South Coast Air Quality Management District officials today formally notified Quemetco, Inc., that it must reduce its cancer risk to residents by ensuring lower arsenic emissions, a byproduct of the facility’s lead smelting operations.  Within 30 days, Quemetco must notify about 12,000 residents near its City of Industry facility of the risk.

“Quemetco has already reduced its emissions during recent years,” said Kurt Wiese, general counsel for the South Coast Air Quality Management District. “The steps that Quemetco must take to ensure even lower emissions will benefit public health, particularly for residents living near the facility.”

Quemetco, located at 720 S. 7th Ave. in the City of Industry, recycles lead-acid batteries in its lead smelter.  Residents in portions of Avocado Heights, City of Industry, La Puente and Hacienda Heights will be notified of the health risk and an upcoming public meeting conducted by SCAQMD where the risk will be discussed. The meeting will take place in the next one to two months in the community near the facility. For more information on the facility see SCAQMD’s web page at www.aqmd.gov/home/regulations/compliance/toxic-hot-spots-ab-2588/quemetco.

 In 2013, SCAQMD required Quemetco to conduct a detailed study of its emissions and health risk called a health risk assessment (HRA) under the state’s Air Toxics Hot Spots law, also known as AB2588.

In March 2015, the state’s health risk agency updated its cancer risk guidelines resulting in a five-fold increase in the calculated risk from arsenic for the same exposure level. The updated guidelines, approved by the state Office of Environmental Health Hazard Assessment (OEHHA), resulted from an extensive review showing that previous protocols had underestimated cancer risk primarily due to the increased susceptibility of infants and children to air toxics.  In June 2015, SCAQMD began implementation of the new state guidelines as required by law.

The higher cancer risk for arsenic increased Quemetco’s risk above SCAQMD’s regulatory risk thresholds and triggered requirements for both public notification and risk reduction.

Quemetco now has 180 days to develop a risk reduction plan showing how it will ensure a reduction in risk below required thresholds. Once approved by SCAQMD, Quemetco must achieve the risk reduction as quickly as possible, but no later than three years after the risk reduction plan is approved.

Based on its 2014 emissions, Quemetco’s HRA showed that it posed a cancer burden of 0.66 excess cancer cases primarily due to arsenic emissions. Under SCAQMD’s Rule 1402 the facility must reduce its cancer burden to 0.5 or less. A cancer burden is a calculation of the number of total people estimated to get cancer due to a facility’s emissions over several decades.

Quemetco has also applied to SCAQMD for permits to increase its production by 25 percent and switch the fuel used in its furnaces from calcined coke to petroleum coke, also known as “pet coke.” However in order to receive these permits the company would have to demonstrate that the increased production and alternative fuel would not exceed any of the agency’s risk thresholds. SCAQMD will be initiating a public process later this year to develop an Environmental Impact Report on the proposed production increase and fuel change.

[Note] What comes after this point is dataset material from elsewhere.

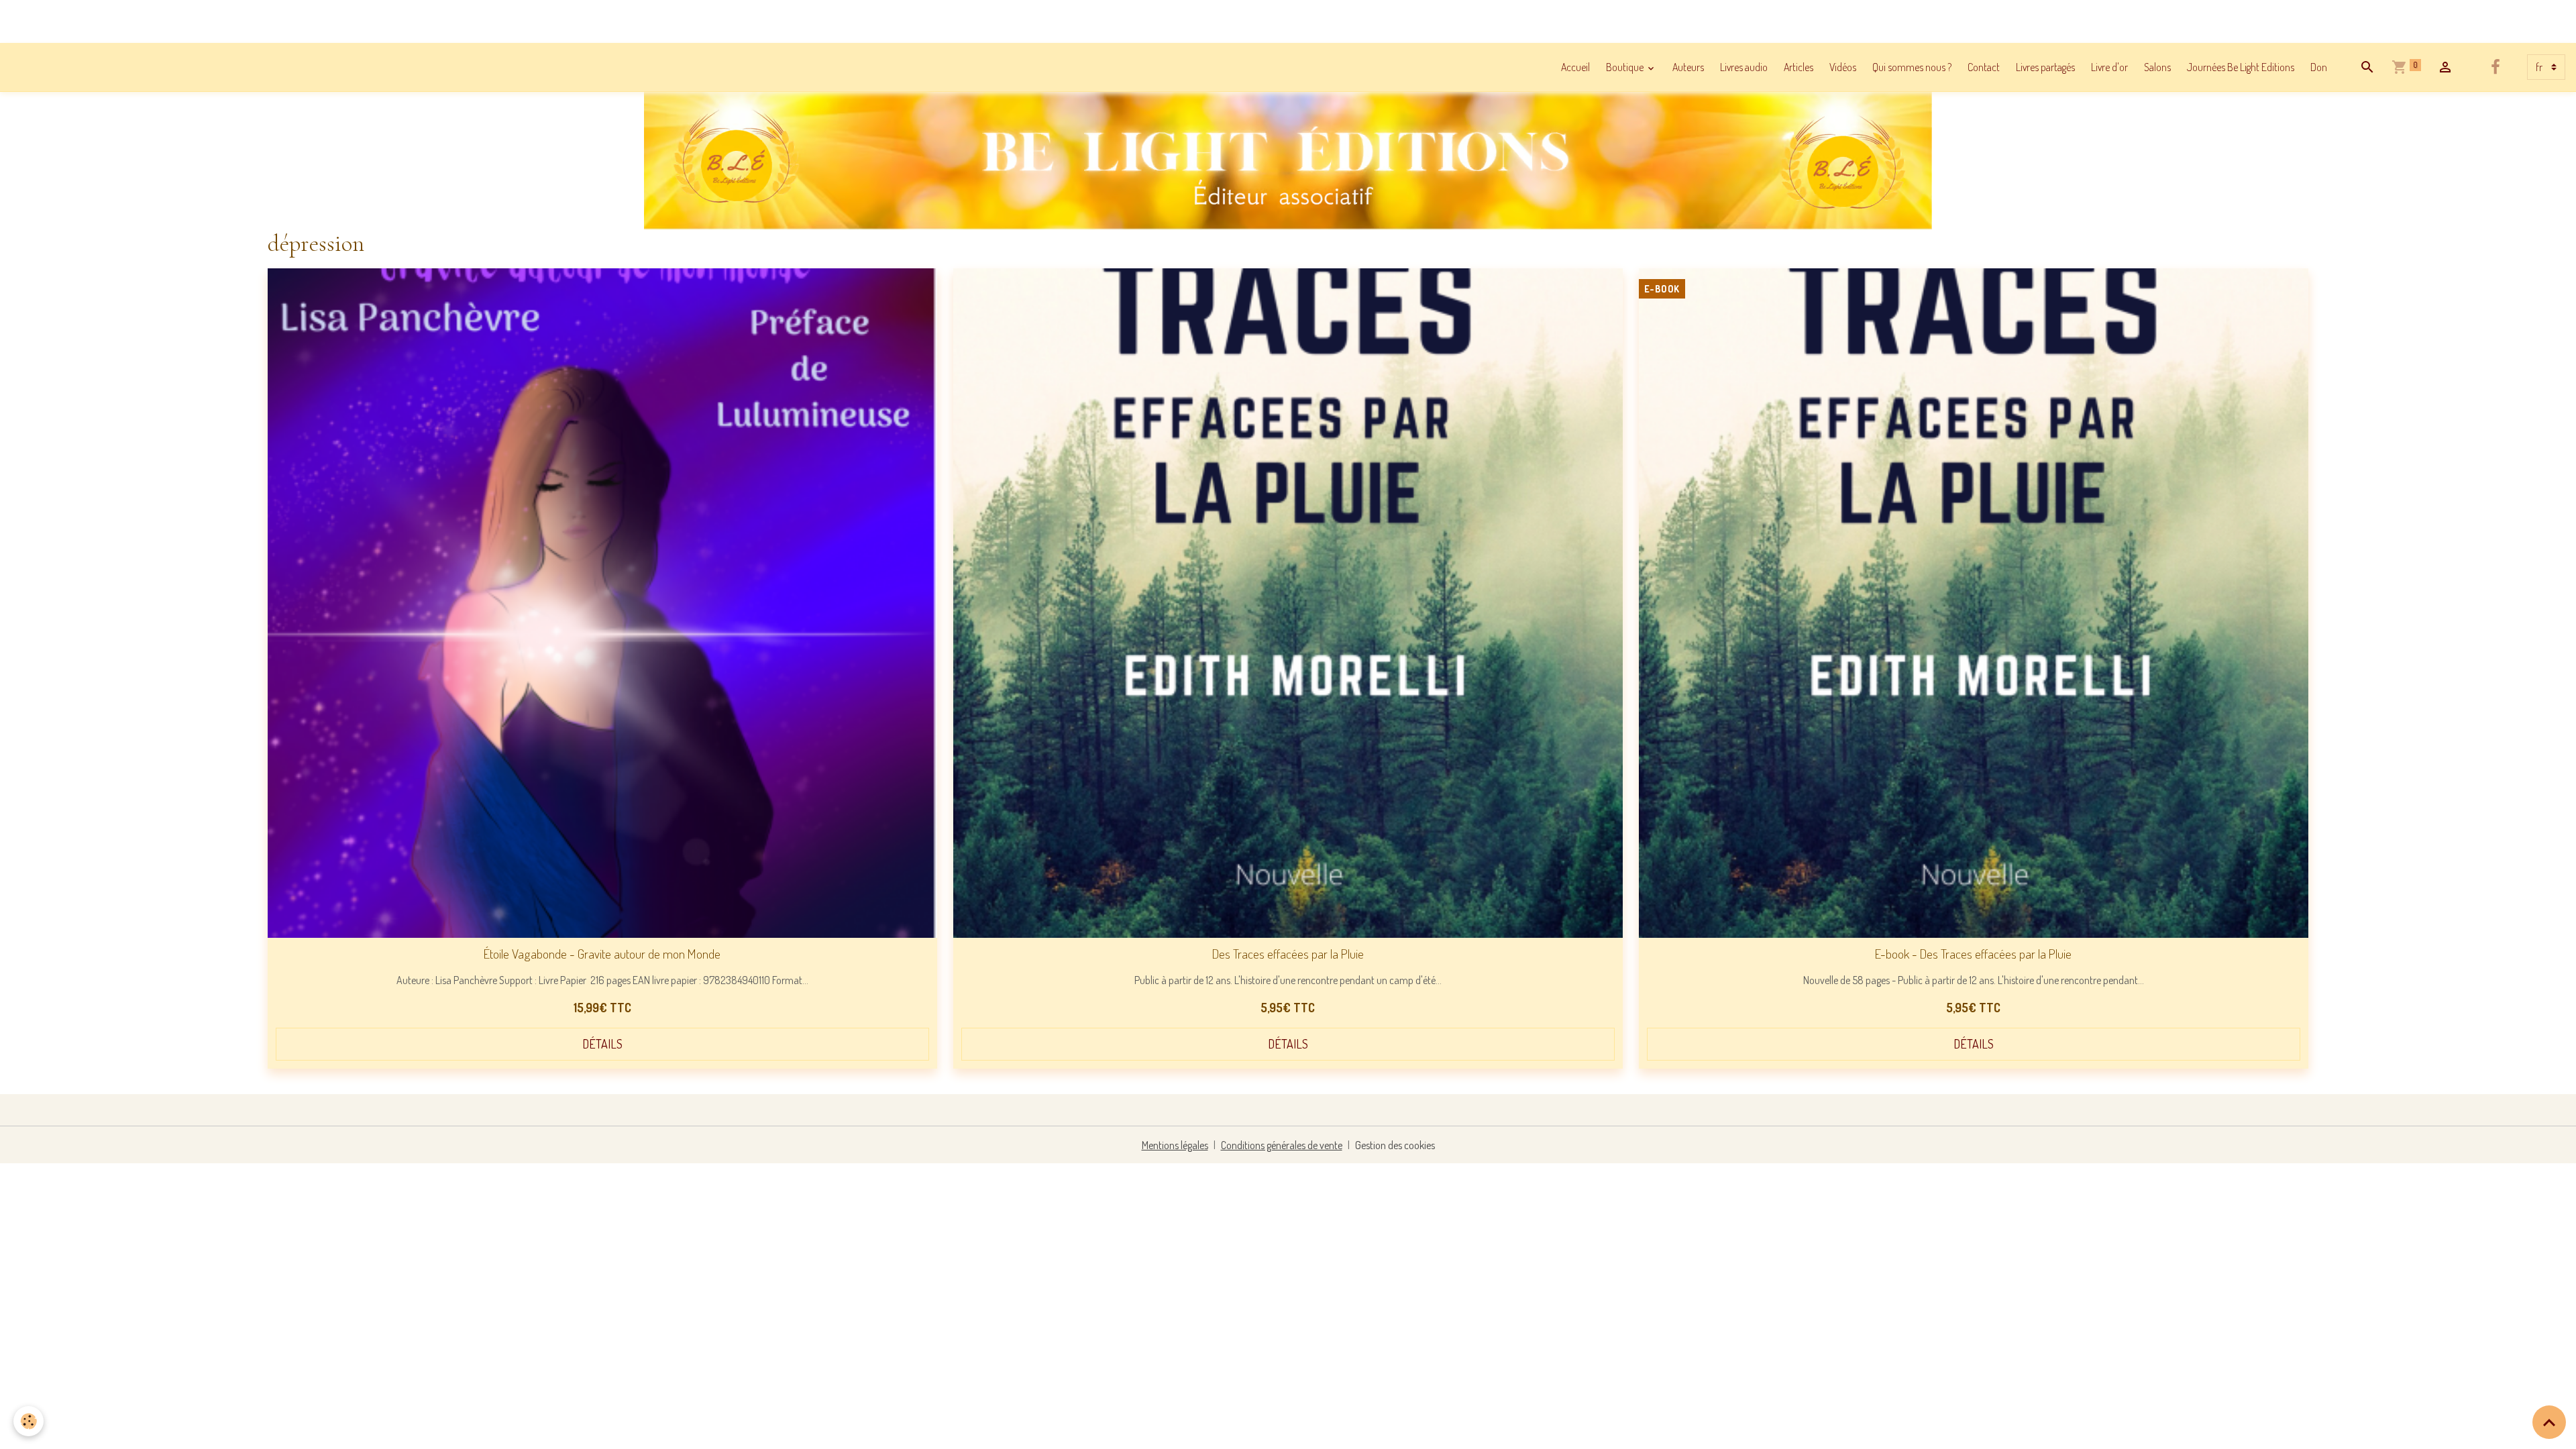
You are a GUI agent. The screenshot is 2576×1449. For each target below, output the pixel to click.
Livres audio (1744, 67)
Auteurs (1688, 67)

SCAQMD’s Rule 1420.1 – Emissions Standard for Lead from Large Lead-Acid Battery Recycling Facilities has imposed strict controls for lead, arsenic and other toxic air contaminants including benzene and 1,3 butadiene at lead-acid battery recycling facilities.  Since adoption of Rule 1420.1 in 2010, and through subsequent amendments to the rule, both the ambient and point source lead limits have been tightened by more than 90 percent.

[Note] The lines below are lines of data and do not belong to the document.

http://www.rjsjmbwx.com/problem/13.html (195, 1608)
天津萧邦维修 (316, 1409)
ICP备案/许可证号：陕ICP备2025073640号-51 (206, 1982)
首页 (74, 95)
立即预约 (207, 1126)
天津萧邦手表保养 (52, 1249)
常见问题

SCAQMD is closely coordinating its activities with other environmental agencies conducting environmental assessments and remediation, including the state Department of Toxic Substances Control and the Regional Water Quality Control Board.

SCAQMD required Quemetco to conduct an HRA in the mid-2000s, which resulted in Quemetco significantly reducing its lead and other air toxic emissions and related health risk by installing an advanced pollution control system known as a Wet Electrostatic Precipitator.

SCAQMD is the air pollution control agency for Orange County and major portions of Los Angeles, San Bernardino and Riverside counties.